Hello everyone, I'm Linn9. Although, I'm not new to this site, this is the first time I've ever written a reply. I'm a daughter of a breast cancer survivor. My mother (who is now 59 yrs old) has been fighting cancer since the age of 41! To make a long story short, she had a recurrence in the same area after the initial tumor, and was treated again with chemo. After the second bout with cancer , her doctors put her on Tamoxifen for about 4yrs. Less than a year later (2001) she started showing symptoms of endometrial cancer. In Feb. (on Valentines Day) she had a total hysterectomy surgery. No chemo given, thank God. Exactly a year later, she was complaining about pain in her abdomen. She was terribly constipated and felt awfully bloated. There were days she couldn't walk around because of the pain. Doctor's diagnosed her with irritable bowel syndrome. Months later and after a CT scan and an exploratory surgery, they found tumors and fluid in her abdomen. She was diagnosed with primary peritoneal cancer. What a blow! If my mother hasn't been through enough already!!! Yes, she's been treated with taxol, topetecan (?spelling), hycamtin, and NOW they're trying DOXIL. All of this in the course of a year and a half. I'm terrified of the effects of the chemo treatments she's received over the years! But I'm praying that she gets through as she did with the others. This reply is not to frighten you or any others, I just want you you to know that I can relate to you, not as a fellow patient, but someone who is dear to me is going through the same situation.

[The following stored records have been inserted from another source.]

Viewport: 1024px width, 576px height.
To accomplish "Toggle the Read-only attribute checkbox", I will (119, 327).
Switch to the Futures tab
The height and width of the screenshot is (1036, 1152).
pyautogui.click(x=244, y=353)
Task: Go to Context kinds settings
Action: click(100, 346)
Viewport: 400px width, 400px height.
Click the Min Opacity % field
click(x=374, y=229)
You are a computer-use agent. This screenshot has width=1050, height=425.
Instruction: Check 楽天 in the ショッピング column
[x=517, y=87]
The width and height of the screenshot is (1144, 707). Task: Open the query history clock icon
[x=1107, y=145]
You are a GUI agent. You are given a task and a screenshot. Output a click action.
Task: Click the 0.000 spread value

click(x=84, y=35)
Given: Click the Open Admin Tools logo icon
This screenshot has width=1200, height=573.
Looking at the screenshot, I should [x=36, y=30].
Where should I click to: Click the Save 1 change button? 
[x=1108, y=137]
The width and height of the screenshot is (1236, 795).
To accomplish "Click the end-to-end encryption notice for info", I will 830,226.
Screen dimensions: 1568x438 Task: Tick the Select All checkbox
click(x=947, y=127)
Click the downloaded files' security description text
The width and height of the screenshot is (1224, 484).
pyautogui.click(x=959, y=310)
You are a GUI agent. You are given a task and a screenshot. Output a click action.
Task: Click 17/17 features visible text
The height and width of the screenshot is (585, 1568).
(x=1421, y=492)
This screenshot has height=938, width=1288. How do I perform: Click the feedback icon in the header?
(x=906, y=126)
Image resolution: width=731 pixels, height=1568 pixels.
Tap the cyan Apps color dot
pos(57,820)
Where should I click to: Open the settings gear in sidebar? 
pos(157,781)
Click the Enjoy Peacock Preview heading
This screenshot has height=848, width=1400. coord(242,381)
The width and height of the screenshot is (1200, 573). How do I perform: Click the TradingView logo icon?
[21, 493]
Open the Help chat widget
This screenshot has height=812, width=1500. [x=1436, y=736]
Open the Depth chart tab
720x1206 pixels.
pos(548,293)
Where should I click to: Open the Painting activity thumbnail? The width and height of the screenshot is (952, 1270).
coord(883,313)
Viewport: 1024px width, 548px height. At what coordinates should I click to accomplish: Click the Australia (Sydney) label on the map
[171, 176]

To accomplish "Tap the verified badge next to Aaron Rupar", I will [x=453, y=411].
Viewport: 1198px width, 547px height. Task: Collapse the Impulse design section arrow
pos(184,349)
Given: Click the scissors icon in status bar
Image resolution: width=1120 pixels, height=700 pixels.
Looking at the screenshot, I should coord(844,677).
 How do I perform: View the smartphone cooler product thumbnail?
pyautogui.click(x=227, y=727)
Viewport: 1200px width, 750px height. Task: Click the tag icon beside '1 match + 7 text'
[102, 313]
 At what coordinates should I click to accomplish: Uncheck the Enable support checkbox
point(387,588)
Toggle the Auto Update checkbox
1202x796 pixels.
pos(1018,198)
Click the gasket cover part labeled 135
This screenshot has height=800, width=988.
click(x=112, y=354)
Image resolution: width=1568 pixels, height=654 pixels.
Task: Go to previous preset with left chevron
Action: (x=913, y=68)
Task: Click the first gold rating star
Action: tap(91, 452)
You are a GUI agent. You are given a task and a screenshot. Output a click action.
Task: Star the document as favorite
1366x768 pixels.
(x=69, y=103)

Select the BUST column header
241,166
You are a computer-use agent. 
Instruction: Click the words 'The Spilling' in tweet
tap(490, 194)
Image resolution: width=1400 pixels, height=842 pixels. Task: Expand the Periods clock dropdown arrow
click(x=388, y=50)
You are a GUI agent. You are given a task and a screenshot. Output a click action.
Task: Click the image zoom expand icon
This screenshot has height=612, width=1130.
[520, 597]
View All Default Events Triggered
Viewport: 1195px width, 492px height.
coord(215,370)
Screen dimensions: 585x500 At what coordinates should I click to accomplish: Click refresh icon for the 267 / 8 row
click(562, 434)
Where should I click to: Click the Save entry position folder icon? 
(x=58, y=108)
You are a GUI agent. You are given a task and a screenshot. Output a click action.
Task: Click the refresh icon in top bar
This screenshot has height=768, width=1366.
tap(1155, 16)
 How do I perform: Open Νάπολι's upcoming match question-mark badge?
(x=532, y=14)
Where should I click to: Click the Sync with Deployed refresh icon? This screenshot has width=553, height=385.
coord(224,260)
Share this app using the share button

I'm learning as she goes along fighting this dis-ease. Most of it has been a mental battle for her. If you can stay positive throughout, half the battle is won. I don't know if I've helped, but I can try to answer particular questions or share with you my personal experiences being exposed to this type of cancer (of course through my mother). God Bless.

Posts: 1
Joined: Feb 2003

Dear Wendy
Hi, I just read message and am in a similar situation. I had a mass detected on my annual exam which required a total hysterectomy. My gyn/onc doctor felt it was most likely benign and low and behold it was primary peritoneal cancer. I was put in the GOG study which comprised of 8 rounds of chemo. The first involved Topetecan and Carboplatin and the last four Taxol and Carboplatin. My CA-125 before the surgery was 112 and is now 10. My surgery was in Aug of 2002 and I finished treatment in Feb. 2003. I am now "cancer free". My Doctor is Thomas Rutherford at Yale and is wonderful. He explained that peritoneal is very similar to ovarian but because of the placement of the tumor is called Peritoneal. I know that is simplistic, but it was a good explanation for me. The strange thing for me was that my sister was diagnosed with Ovarian cancer in Feb of 2002. Our treatments overlapped. Talk about strange. We are both doing well and our hair is growing back nicely. I am in a hurry, but was compelled to write when I saw your note. I would love to hear how you are doing and chat somemore. Debra in Conn.

Posts: 1
Joined: Jun 2003

My mother was just dignosed with primary peritoneal cancer. We are now trying to choose a dr and place to do the chemo. I am curious about the different types since not everyone does the same kind. Whats the difference between cisplatin and carboplatin? Some people dont do taxol at all?
Debra, my mother went to stamford hospital.. any chance you were there too? We have to decide if we should do it there or go to manhatten.